▶ **Task instructions**
From the line containing "Task: Step back" down to the last line of the data, output each line word for word and include nothing else.

Supplied material Block Start

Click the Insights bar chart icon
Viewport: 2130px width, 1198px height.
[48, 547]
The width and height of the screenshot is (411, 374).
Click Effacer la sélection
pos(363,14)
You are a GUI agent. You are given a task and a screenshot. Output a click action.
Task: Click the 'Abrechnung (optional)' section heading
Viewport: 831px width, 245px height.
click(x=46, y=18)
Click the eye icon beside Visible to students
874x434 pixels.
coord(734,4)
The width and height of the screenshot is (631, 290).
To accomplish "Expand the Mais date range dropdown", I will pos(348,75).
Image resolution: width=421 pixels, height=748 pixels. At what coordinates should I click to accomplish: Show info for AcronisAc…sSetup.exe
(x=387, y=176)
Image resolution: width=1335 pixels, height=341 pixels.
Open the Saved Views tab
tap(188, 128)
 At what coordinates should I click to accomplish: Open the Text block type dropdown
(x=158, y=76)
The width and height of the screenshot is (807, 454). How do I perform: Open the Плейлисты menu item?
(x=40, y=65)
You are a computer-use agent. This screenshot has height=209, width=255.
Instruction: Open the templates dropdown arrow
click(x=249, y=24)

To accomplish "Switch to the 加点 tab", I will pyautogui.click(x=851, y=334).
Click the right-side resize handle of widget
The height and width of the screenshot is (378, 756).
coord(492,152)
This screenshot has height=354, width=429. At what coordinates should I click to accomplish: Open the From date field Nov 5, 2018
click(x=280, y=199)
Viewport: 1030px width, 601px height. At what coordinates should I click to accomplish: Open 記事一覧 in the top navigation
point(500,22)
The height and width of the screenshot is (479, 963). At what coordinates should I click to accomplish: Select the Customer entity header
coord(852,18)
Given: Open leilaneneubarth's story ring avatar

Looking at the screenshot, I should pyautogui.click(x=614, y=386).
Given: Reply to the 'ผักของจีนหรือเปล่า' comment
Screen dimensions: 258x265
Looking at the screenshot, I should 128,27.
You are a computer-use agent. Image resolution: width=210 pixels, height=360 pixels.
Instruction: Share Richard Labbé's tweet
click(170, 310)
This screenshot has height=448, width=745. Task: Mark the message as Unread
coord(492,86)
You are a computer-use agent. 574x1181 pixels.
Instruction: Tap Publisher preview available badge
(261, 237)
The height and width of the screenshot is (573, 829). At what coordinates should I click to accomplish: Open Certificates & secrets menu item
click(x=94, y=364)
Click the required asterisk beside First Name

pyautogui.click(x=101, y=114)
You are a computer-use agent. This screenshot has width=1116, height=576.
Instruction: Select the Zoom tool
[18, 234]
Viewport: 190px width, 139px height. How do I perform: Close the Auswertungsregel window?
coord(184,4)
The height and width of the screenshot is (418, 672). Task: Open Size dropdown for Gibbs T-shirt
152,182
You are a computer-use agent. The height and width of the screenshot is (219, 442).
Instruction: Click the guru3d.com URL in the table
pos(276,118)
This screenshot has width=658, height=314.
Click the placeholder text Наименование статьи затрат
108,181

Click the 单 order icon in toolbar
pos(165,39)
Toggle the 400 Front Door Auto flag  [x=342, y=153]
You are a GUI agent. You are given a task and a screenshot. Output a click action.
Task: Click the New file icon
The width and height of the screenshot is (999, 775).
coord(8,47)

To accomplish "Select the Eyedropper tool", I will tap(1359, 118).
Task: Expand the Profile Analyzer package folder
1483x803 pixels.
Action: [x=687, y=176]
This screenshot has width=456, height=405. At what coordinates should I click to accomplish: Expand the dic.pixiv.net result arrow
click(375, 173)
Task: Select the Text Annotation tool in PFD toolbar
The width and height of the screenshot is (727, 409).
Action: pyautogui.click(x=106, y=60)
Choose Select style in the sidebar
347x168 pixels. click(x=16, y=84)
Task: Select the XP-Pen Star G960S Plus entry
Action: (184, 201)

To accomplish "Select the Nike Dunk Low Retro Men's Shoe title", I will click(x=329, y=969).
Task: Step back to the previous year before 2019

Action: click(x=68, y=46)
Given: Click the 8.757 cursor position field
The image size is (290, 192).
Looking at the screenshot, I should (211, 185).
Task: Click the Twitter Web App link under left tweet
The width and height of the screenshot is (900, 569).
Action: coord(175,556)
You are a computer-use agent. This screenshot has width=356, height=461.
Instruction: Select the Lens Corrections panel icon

Supplied material Block End

▶ **Answer space**
Task: Step back to the previous year before 2019

Action: click(x=68, y=46)
Given: Click the 8.757 cursor position field
The image size is (290, 192).
Looking at the screenshot, I should (211, 185).
Task: Click the Twitter Web App link under left tweet
The width and height of the screenshot is (900, 569).
Action: coord(175,556)
You are a computer-use agent. This screenshot has width=356, height=461.
Instruction: Select the Lens Corrections panel icon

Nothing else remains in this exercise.